Les travaux commenceront rapidement, des documents législatifs pourront même être préparés avant les élections de 2015, estime le chef du gouvernement britannique.

« C’est une manière de rassurer les eurosceptiques », observe Tim Bale, professeur de sciences politiques à l’Université de Queen Mary à Londres. En 2009, les conservateurs avaient promis de consulter la population sur le Traité de Lisbonne s’ils étaient élus l'année suivante, avant de renoncer à la manoeuvre.

« Ce sera business as usual »

Remonté à bloc pour servir cette « nation insulaire, indépendante, franche, passionnée par la défense de sa souveraineté », David Cameron risque-t-il d'engager immédiatement un bras de fer avec l’UE sur des textes en cours de négociation ? Probablement pas. « Ce sera business as usual », estime Tim Bale.

Et pour cause, la demi-heure de discours n’a pas permis d’éclairer les règles européennes que Londres ne veut plus appliquer. David Cameron s’en prend certes à la durée du temps de travail, que Bruxelles essaie d’harmoniser dans certaines professions.
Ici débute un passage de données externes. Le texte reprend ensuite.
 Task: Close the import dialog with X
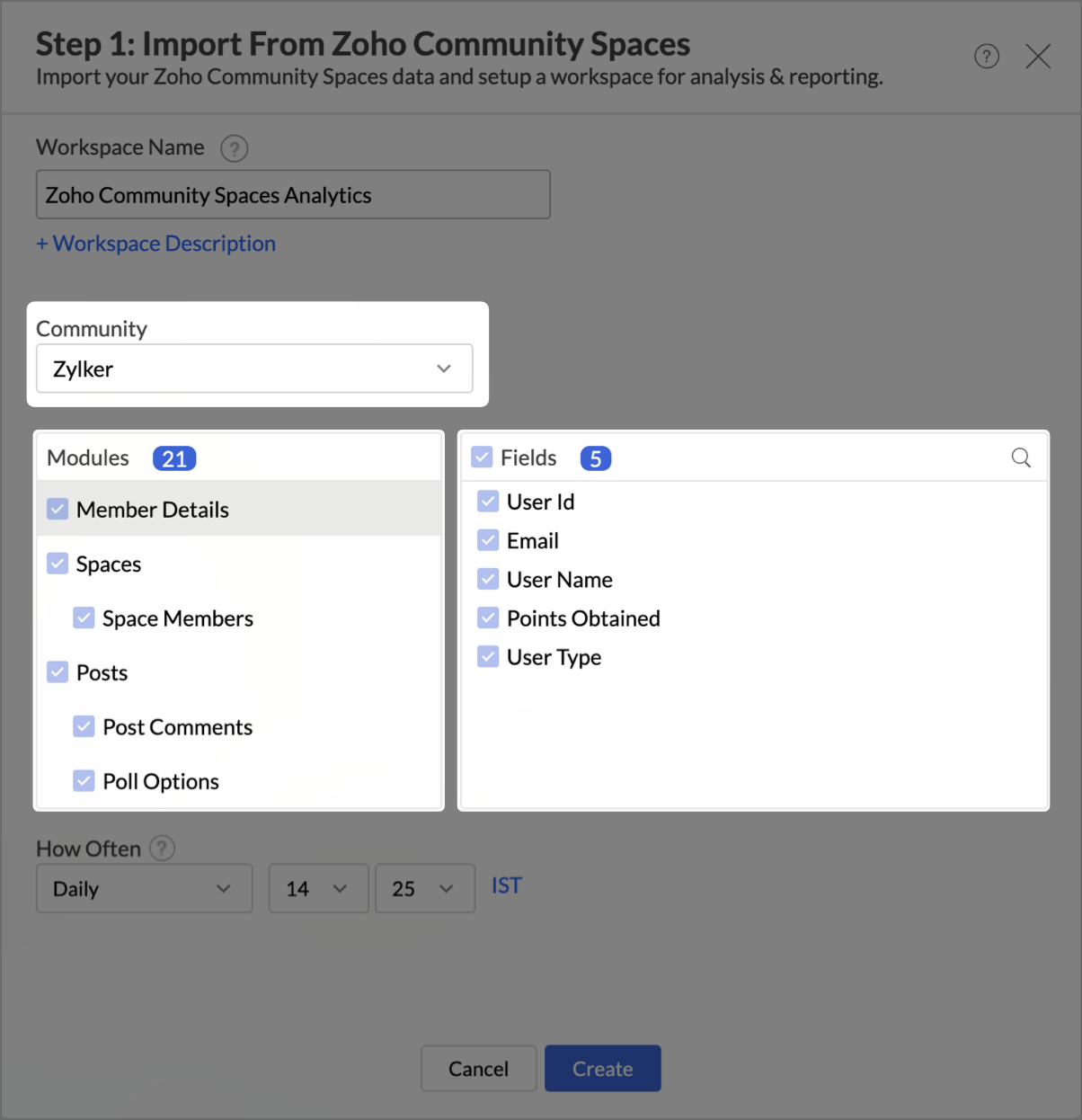tap(1038, 57)
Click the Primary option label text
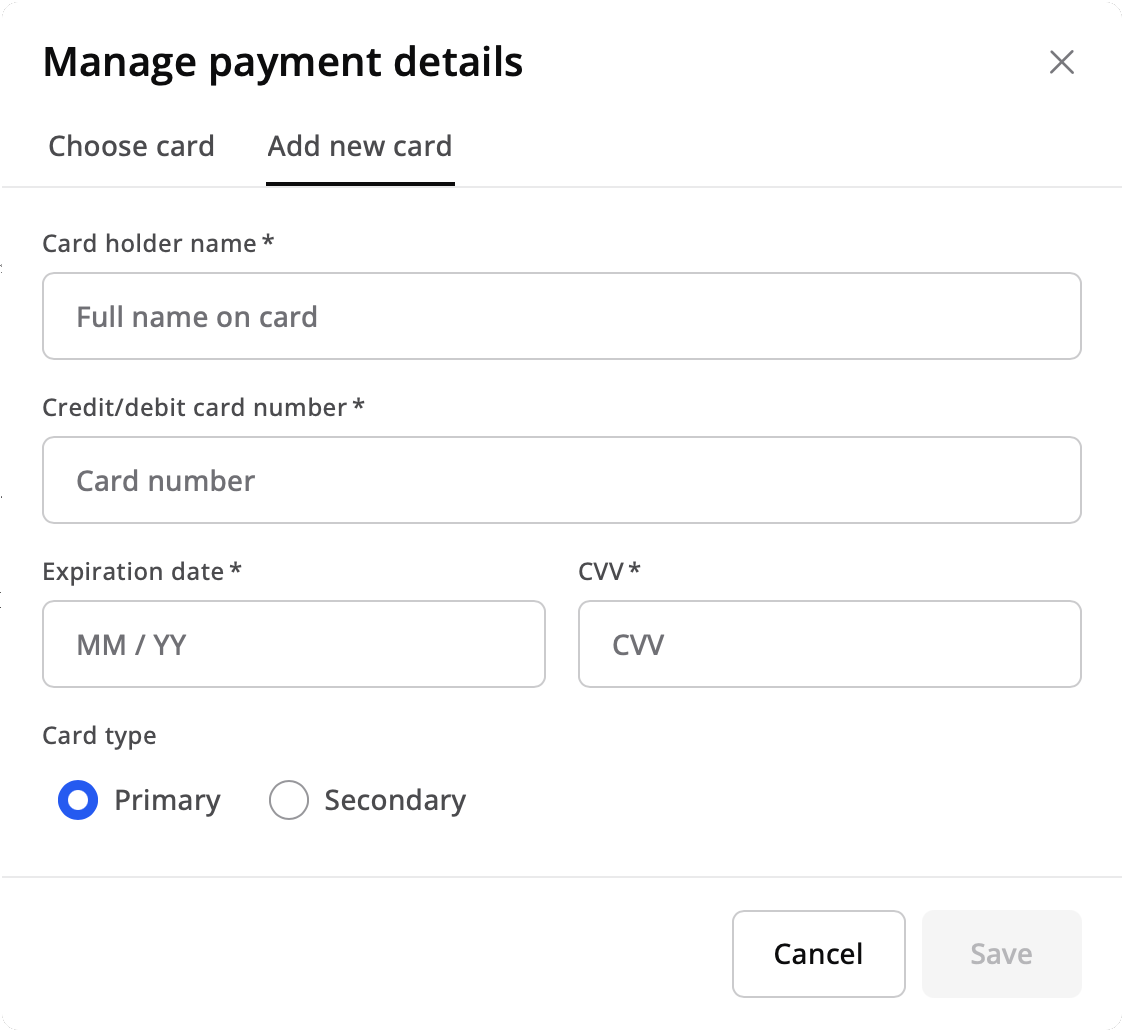This screenshot has width=1124, height=1031. (x=167, y=800)
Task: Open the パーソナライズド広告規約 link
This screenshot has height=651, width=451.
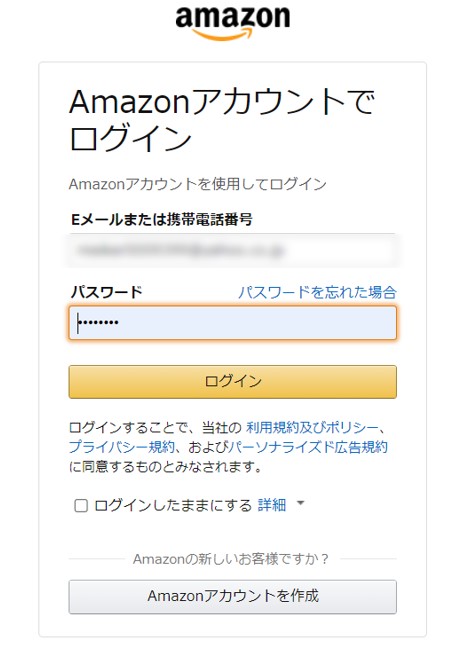Action: [308, 447]

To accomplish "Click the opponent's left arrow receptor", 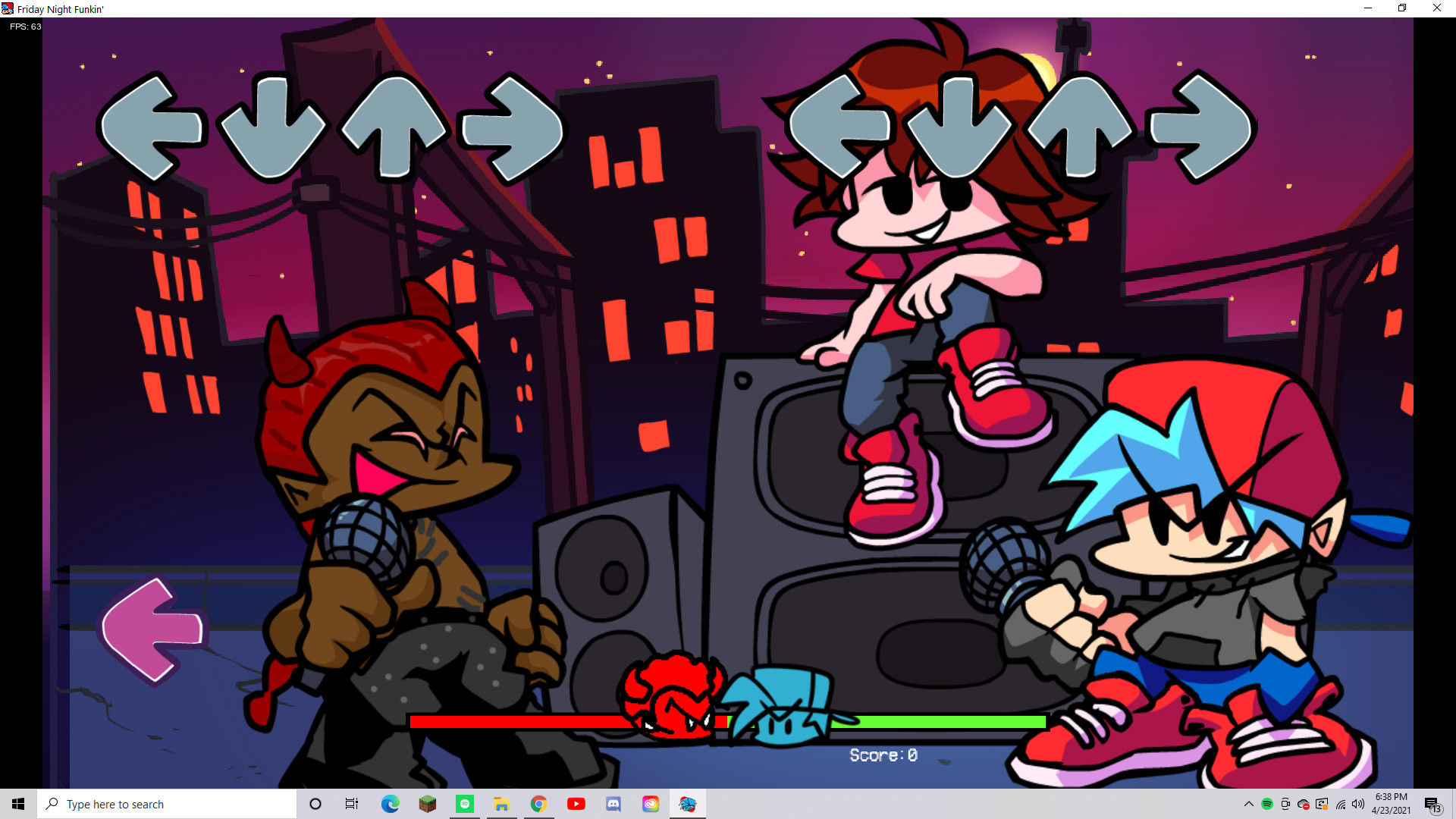I will click(152, 127).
Mais il évacue le reste en une phrase : « Nous devons examiner si l’équilibre est bon dans de très nombreux domaines dans lesquels l’UE a légiféré, y compris l’environnement, les affaires sociales et la criminalité. »

Habile, le Britannique s’appuie sur des procédures européennes pour justifier cette démarche, citant l’accord de Laeken en 2001. Le citoyen attend « davantage de résultats, de meilleures réponses à des questions concrètes, et pas un 'super-État' européen ni des institutions européennes qui se mêlent de tout », déclaraient à l’époque les dirigeants européens, en réfléchissant à la « subsidiarité ». Un principe « mis dans le traité. Mais la promesse n’a jamais vraiment été tenue », pense David Cameron.

« A ce stade, il est préférable qu’il reste vague »

En donnant des échéances dans le temps en vue d’une consultation populaire, le Premier ministre s’expose à l’opinion publique. Mais en n’énonçant pas clairement ce qu’il veut rapatrier à Londres, il se protège des réactions négatives. « Donner une série de réclamations serait contreproductif, cela encouragerait les dirigeants européens à monter au créneau. A ce stade, il est préférable qu’il reste vague », fait remarquer Tim Bale.

David Cameron est malgré tout conscient de l'enjeu : « Quand on rejoint une organisation comme l'Union européenne, il y a des règles. On n'obtient pas toujours ce que l'on veut. Mais cela ne veut pas dire que nous devons en partir. Nous sommes plus puissants à Washington, à Beijing, à Delhi, parce que nous sommes un acteur puissant dans l'Union européenne ». Un avertissement auquel il consacre un long dégagement en fin de discours. 

Pour négocier ce virage serré, le Premier ministre mise sur un rendez-vous institutionnel auquel les Européens ne couperont pas : la réouverture des traités pour aller plus loin dans l’intégration européenne.

Mais le rythme que s’impose David Cameron va devoir coïncider avec celui des Européens, capables de s’enliser pendant de longues années avant de sceller des réformes institutionnelles.